尽管在美国,法律上假设,在机器上运行软件,如案例2,就是可授权客体,美国巡回上诉法院(CAFC)近来却作出裁决说:抽象思想不能仅仅因为与机器联系了就变成可专利的客体。(参见CLSBank v. Alice (,2013, 年5月10日做出的裁决)。具体说来,由法官Lourie领导的5人法官阵营,以涉案专利中的权利要求的计算机限定特征仅仅是“相对于该抽象思想而言无关紧要的事后解决方案(post-solution)…”为由,支持该专利被无效掉。

而在中国,案例2则可能不被认为属于中国专利法25条2款规定的不能获得专利保护的情形,但会采用中国专利审查指南第九章的规定“三要素测试法”(解决技术问题、采用技术手段、且获得技术效果),来判断其是否属于专利法2条2款规定的发明专利的可授权客体。

若将案例2的主题名称进一步改为“一种借助于计算机终端管理由商品供应商以固定价格出售的商品的消费风险成本的方法, 该计算机终端被编程以执行该方法”,简称案例3。

在美国,许多法官的观点是,将软件与硬件放在一起考虑(如案例3),这样它们可构成一个的足以克服要求保护的发明太抽象的意见的新机器。

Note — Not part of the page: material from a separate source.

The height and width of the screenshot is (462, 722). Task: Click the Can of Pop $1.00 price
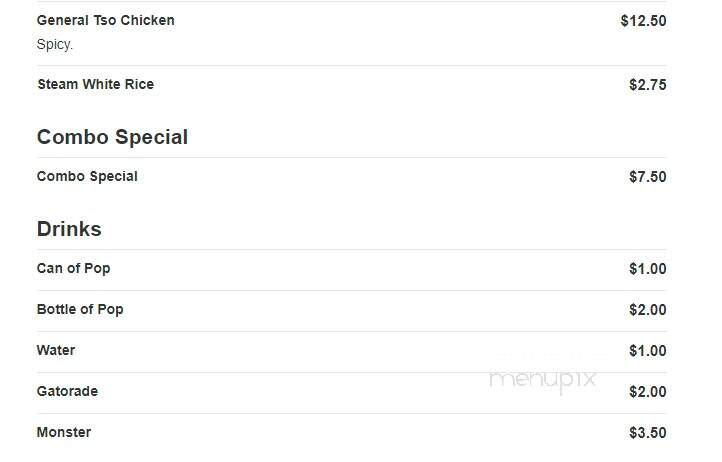[647, 269]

然而,在上述CLSBank 一案中,CAFC全法官审(en banc)的审查模式中的一半法官采取了一种特别洞察入微的观点,即,认为在计算机上运行程序并不能改变计算机,或减少软件的抽象属性。

但在中国,案例3与案例2类似,应可过中国专利法25条2款的关,但要经过“三要素测试法” 的考验,才能确定是否是中国专利法2条2款可授权的客体。

值得注意的是:“三要素测试法”中的三要素缺一不可。其关注的是:对于给定的权利要求要求保护的发明,检验是否存在技术上的创新,而不考虑商业模式上的创新。技术创新例如是指某个软件的使用扩充了存储空间,或改善了橡胶模压成型工艺,防止了橡胶的硫化欠硫化测试等,或改善了图像质量等【中国专利审查指南第9章】。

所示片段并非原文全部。